The Swedish Golf Tour (SGT) for women, from 2021 synonymous with the Nordic Golf Tour (NGT) and from 2022 branded the Ahlsell Nordic Golf Tour, is a professional golf tour operated in cooperation by the golf federations in Denmark and Norway and Sweden.

The NGT is on the third level of international golf tours, below the Ladies European Tour (LET) and the LET Access Series (LETAS). For 2022 all six scheduled tournaments are included in the LETAS.

The SGT for women was named the Swedish Golf Tour 1986–1990, the Lancome Tour 1991–1994, the Telia Infomedia Golf Tour 1995–1997, the Telia Tour 1998–2008, the SAS Masters Tour 2008–2009, the Nordea Tour 2010–2016 and the Swedish Golf Tour 2017–2020. From 2021, the Swedish Golf Tour was included in and synonymous with the Nordic Golf Tour. For 2022, the tour was, for sponsor reasons, named the Ahlsell Nordic Golf Tour.

The Swedish Golf Tour for men is run by the same organization and is from 2020 named the MoreGolf Mastercard Tour.

History 
At the beginning of 1979, Kärstin Ehrnlund became the first Swedish female tournament professional. The following year, Ehrnlund became the first Swedish winner on an international professional golf tour, when she won on the Ladies European Tour (LET) (at the time named the WPGA Tour) and by this showed the possibility for talented Swedish female golfers to turn playing professionals.

The first professional tournament for women held in Sweden and also the first LET tournament in Sweden, was an invitational tournament named the Volvo International taking place at Albatross Golf Club in Gothenburg in 1980.

At the annual meeting of the Swedish Golf Federation in March 1983, "open golf" was introduced, which meant that, from next year both amateurs and professionals were allowed to enter all domestic competitions, international amateur tournaments excluded. Non-PGA members with a licence, as well as PGA members, were allowed to receive prize money. The new and internationally unique rules, made it possible to transform the traditionally most important amateur tournaments in the country to professional tournaments, attractive to sponsors and players.

•••

> **Task brief**
Output the part of the golf tour text that begins at the words "The NGT is on" and stops after "Ahlsell Nordic Golf Tour.", copied word for word.

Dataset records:
•••

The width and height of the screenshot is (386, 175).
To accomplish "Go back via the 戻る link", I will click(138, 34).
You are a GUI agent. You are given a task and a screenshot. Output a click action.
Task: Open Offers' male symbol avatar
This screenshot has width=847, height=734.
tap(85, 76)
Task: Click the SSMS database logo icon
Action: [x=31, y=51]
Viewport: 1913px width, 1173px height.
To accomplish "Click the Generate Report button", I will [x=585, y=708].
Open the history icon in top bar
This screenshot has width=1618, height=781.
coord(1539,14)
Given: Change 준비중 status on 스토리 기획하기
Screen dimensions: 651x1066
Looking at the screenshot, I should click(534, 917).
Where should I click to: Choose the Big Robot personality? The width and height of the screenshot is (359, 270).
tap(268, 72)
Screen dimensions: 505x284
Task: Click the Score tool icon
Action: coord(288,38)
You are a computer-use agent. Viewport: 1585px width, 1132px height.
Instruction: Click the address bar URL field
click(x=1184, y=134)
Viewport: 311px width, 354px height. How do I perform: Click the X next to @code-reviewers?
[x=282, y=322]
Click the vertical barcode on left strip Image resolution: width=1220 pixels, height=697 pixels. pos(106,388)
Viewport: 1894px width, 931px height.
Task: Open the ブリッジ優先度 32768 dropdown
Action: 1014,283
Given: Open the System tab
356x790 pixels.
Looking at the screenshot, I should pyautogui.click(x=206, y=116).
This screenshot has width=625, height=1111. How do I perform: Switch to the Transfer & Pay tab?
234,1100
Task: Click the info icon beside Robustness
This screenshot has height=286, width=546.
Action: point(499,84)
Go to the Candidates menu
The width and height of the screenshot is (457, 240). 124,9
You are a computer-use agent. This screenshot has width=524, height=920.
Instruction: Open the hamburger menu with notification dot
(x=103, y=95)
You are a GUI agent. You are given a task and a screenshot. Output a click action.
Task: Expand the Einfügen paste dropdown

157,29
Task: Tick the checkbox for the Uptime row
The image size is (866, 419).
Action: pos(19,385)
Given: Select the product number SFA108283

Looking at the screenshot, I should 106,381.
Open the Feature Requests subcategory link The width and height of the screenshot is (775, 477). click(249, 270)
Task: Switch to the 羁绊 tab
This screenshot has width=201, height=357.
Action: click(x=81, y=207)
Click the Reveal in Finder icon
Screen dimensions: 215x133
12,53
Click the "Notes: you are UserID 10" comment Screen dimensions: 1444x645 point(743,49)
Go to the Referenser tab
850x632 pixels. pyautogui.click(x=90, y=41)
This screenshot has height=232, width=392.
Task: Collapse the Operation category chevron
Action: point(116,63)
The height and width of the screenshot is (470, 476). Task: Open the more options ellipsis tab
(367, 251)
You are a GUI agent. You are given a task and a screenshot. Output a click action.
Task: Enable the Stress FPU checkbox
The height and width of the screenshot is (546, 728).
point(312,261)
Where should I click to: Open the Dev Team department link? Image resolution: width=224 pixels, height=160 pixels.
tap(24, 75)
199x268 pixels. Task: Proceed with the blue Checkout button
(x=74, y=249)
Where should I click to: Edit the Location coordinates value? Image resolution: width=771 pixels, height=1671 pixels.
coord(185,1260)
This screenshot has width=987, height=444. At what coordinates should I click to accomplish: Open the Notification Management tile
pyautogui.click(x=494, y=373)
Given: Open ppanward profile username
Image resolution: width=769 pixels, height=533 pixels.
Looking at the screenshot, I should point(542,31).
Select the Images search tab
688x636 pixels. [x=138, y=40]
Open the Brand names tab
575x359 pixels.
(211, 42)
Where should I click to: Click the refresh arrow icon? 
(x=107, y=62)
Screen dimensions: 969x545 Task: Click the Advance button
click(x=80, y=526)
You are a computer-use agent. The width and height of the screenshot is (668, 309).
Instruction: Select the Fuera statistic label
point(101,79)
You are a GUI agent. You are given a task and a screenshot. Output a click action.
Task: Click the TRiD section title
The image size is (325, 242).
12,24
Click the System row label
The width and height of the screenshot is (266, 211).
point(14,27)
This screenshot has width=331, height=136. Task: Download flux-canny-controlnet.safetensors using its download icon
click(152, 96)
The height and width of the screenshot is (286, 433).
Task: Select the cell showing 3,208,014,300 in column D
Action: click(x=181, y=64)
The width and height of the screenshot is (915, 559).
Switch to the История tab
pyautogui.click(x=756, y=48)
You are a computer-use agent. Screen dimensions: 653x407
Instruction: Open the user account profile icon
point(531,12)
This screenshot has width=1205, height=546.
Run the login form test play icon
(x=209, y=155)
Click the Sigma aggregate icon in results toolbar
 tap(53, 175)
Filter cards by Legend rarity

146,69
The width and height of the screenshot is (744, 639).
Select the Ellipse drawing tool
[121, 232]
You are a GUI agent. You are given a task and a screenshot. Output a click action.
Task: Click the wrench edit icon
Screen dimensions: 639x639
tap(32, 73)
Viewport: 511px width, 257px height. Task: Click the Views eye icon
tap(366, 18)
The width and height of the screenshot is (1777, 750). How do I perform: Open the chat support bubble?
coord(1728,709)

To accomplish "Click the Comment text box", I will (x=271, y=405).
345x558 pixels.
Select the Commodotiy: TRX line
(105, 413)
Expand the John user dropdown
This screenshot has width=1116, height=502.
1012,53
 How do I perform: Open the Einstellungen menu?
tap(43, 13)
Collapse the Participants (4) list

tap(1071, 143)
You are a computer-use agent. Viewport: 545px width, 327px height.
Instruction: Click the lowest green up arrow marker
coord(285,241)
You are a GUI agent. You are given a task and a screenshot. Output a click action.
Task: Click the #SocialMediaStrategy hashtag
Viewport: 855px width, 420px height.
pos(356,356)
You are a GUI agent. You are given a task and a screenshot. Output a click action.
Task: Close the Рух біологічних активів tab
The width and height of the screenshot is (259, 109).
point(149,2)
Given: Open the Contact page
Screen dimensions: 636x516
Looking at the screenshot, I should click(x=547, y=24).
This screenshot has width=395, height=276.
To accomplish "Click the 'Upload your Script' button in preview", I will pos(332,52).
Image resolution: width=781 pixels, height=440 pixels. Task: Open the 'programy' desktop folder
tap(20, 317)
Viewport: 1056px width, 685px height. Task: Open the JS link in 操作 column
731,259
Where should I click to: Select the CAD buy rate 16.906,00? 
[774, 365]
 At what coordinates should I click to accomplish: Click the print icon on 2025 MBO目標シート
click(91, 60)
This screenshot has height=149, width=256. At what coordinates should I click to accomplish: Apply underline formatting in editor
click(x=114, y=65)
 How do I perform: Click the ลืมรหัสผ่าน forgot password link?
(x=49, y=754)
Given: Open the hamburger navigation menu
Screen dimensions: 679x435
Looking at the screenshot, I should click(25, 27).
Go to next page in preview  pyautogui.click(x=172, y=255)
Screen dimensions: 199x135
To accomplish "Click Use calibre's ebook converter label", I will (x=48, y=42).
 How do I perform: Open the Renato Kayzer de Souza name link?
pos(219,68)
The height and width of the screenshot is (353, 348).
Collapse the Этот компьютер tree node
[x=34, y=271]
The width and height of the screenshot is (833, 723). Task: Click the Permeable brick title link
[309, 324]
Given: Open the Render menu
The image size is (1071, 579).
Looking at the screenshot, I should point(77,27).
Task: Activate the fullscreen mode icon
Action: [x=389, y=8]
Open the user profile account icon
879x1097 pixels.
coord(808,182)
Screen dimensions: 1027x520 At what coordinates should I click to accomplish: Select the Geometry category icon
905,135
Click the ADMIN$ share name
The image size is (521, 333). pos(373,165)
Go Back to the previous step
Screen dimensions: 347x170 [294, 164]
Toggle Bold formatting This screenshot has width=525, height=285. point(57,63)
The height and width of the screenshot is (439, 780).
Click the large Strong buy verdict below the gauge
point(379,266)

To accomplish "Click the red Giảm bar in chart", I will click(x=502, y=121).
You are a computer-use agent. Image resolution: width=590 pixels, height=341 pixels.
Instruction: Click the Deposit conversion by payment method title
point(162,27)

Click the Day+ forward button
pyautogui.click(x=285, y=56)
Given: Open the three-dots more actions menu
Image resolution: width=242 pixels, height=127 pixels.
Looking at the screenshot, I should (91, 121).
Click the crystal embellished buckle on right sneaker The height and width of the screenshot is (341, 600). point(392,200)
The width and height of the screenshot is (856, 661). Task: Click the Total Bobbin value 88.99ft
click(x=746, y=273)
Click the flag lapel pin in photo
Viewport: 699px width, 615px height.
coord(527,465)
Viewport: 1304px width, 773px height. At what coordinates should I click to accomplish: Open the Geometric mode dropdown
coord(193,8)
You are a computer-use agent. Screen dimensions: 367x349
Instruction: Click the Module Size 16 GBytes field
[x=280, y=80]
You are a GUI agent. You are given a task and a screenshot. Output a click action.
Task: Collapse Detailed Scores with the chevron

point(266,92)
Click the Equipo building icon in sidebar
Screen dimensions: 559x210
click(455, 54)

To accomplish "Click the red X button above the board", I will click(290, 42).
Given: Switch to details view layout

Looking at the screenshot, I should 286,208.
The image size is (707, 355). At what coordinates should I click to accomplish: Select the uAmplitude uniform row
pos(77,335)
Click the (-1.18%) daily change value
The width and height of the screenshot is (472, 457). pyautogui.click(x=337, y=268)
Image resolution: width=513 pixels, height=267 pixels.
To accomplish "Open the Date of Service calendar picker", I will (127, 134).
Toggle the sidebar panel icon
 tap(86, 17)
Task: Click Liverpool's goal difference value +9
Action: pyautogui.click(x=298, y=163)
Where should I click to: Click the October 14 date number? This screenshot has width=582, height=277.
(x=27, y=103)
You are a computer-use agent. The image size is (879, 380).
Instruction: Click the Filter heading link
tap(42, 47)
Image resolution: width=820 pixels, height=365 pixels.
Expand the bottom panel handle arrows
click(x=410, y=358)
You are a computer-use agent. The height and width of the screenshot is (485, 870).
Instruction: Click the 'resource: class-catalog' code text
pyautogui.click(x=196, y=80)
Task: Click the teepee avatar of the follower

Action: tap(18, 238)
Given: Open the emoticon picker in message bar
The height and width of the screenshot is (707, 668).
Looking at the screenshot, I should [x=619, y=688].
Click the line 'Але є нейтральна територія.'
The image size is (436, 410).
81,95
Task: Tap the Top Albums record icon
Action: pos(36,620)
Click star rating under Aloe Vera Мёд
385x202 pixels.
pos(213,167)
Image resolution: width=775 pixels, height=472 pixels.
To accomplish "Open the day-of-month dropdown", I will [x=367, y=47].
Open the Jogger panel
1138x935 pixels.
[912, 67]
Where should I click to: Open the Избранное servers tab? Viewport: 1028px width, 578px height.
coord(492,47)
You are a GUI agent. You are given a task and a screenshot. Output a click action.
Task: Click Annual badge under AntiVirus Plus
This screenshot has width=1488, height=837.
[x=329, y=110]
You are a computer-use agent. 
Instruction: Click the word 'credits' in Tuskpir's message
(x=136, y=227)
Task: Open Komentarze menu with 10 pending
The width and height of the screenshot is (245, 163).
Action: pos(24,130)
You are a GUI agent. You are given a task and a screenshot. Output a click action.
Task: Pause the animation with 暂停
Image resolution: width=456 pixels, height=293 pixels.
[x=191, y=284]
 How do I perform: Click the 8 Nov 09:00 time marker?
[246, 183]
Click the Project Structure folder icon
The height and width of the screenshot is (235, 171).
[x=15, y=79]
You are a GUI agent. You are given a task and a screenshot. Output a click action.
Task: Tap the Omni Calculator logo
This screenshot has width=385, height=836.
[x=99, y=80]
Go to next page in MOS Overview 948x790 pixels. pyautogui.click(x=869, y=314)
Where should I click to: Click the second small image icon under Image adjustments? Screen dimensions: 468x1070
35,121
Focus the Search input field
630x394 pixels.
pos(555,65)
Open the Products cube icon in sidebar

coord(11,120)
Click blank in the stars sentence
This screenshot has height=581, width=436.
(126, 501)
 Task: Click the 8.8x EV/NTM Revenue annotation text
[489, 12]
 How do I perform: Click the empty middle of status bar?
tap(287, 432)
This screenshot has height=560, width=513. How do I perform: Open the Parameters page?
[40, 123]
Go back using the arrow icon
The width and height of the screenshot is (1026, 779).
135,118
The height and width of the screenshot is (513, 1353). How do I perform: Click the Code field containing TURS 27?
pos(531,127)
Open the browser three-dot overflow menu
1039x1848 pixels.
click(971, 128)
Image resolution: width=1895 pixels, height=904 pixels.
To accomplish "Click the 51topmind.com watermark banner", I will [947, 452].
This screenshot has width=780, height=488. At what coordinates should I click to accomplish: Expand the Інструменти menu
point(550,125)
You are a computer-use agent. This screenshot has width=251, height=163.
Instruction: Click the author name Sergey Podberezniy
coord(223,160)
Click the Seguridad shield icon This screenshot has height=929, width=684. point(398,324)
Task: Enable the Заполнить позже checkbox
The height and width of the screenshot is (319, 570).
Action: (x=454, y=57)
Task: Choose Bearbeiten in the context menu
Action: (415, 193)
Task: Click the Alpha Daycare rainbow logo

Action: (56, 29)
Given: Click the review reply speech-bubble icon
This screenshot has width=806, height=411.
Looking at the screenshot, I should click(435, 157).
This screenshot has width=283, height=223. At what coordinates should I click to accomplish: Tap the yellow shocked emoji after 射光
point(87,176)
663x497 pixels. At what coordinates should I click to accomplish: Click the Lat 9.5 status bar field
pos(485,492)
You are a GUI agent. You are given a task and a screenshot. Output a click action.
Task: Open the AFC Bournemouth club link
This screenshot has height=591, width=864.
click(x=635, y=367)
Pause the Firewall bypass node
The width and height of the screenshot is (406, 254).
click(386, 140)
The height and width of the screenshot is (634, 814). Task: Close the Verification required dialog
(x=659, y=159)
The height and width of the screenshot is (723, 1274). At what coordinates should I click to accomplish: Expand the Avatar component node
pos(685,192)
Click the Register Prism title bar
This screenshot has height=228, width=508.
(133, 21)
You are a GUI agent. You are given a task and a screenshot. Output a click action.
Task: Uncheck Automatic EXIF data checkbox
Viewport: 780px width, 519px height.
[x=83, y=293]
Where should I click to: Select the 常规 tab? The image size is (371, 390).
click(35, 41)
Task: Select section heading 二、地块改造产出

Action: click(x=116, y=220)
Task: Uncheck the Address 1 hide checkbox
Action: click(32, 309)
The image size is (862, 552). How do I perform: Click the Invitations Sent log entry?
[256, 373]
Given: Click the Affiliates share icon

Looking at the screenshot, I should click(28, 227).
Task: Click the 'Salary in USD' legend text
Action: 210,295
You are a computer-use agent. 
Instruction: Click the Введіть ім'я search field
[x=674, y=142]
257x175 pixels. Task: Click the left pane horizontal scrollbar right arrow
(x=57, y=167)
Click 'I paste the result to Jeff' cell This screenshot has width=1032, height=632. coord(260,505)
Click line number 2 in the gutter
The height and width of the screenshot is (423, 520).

•••

> **Output below**
The NGT is on the third level of international golf tours, below the Ladies European Tour (LET) and the LET Access Series (LETAS). For 2022 all six scheduled tournaments are included in the LETAS.

The SGT for women was named the Swedish Golf Tour 1986–1990, the Lancome Tour 1991–1994, the Telia Infomedia Golf Tour 1995–1997, the Telia Tour 1998–2008, the SAS Masters Tour 2008–2009, the Nordea Tour 2010–2016 and the Swedish Golf Tour 2017–2020. From 2021, the Swedish Golf Tour was included in and synonymous with the Nordic Golf Tour. For 2022, the tour was, for sponsor reasons, named the Ahlsell Nordic Golf Tour.